Lo que me comí en Cerdeña
Mi descubrimiento de la cocina sarda, la Semana Santa anterior, fue de lo más apasionado. Con el Alguer como base de operaciones, me dediqué a descubrir la costa noroccidental de esta preciosa isla, la segunda del Mediterráneo. Fueron sólo cuatro días: vi lo que pude y lo mismo me comí. Me supo a poco y prometí volver, con más tiempo y hambre renovada.
La cocina de Cerdeña tiene múltiples influencias -la catalana entre ellas- y es muy variada, como corresponde a su filiación mediterránea.

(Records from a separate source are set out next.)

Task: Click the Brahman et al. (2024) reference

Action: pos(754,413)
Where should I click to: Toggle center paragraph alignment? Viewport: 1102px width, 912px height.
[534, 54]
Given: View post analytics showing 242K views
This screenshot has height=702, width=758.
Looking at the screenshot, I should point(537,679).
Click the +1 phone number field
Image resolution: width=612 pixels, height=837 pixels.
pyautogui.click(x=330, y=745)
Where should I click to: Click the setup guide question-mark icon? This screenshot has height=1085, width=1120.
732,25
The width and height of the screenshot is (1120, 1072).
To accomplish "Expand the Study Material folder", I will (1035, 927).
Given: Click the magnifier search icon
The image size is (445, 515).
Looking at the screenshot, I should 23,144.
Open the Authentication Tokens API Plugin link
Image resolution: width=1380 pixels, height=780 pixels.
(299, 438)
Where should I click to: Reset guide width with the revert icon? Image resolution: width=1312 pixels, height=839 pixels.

Pero le gana en contundencia al tratarse de un pueblo ganadero, con platos típicos como el cibettino, ternera rellena de cochinillo que a su vez contiene una liebre: ahí es nada. También hay una amplia variedad de quesos, entre los que destaca el pecorino y el fiore sardo, ambos de leche de oveja. Para hacerse una idea conviene disfrutar en algún momento de un assortimenti di formaggi, acompañado por alguno de los vinos de la isla, como el popular cannonau. Lo hicimos en el restaurante Borgo S.Ignazio, en Bosa, una ciudad que vale la pena visitar sin duda alguna.
De entre los productos de la tierra es fundamental el trigo, con el que se elabora una gran tipología de panes. Desde las spianadas, de consumo cotidiano, al pan carasau, unas láminas circulares crujientes que se conservan meses en buen estado, ya que las llevaban consigo los pastores trashumantes. También probé las deliciosas panadas, unas empanadas de carne individuales muy parecidas a las mallorquinas.
Nada más pisar tierra italiana nos desquitamos de comer pasta, que no faltó en nuestro menú ninguno de los días del viaje. Sobre todo culurjonis, los raviolis autóctonos: memorables los de requesón y los de alcachofas. Estos últimos los compramos en una panadería, aprovechando que muchas venden pasta fresca.
Ya el primer día dimos buena cuenta de unos gnocchetti (que no gnocchi, de patata): una pasta de trigo duro con forma similar a una caracola vacía, que nos sirvieron a la boloñesa. También probamos, incorporada a la pasta, la emblemática bottarga: huevas de mújol o de atún saladas y deshidratadas. Aunque en el restaurante De Antonio, de Stintino, me la pusieron mezclada con salsa pesto, sola sobre unos espaguetis bastaría. Me traje un tarrito para corroborarlo yo misma.
Mención aparte merecen los postres. Para llorar las seadas (también sebadas): una pasta redonda cerrada a modo sobre, rellena de queso fresco (pecorino, según los puristas), frita y recubierta, según el gusto, de azúcar o de miel. También las tumbarellas, dulces empanadillas rellenas de requesón, similares a los mallorquines rubiols. Típicos de Semana Santa, además de las Monas como en Cataluña, son los tiricche, pastitas de hojaldre rellenas de almendra y sapa.
En fin, una oferta gastronómica inabarcable, como inabarcable puede volver quién se entusiasme con ella. Yo misma sin ir más lejos: al llegar a Barcelona había engordado tres kilos.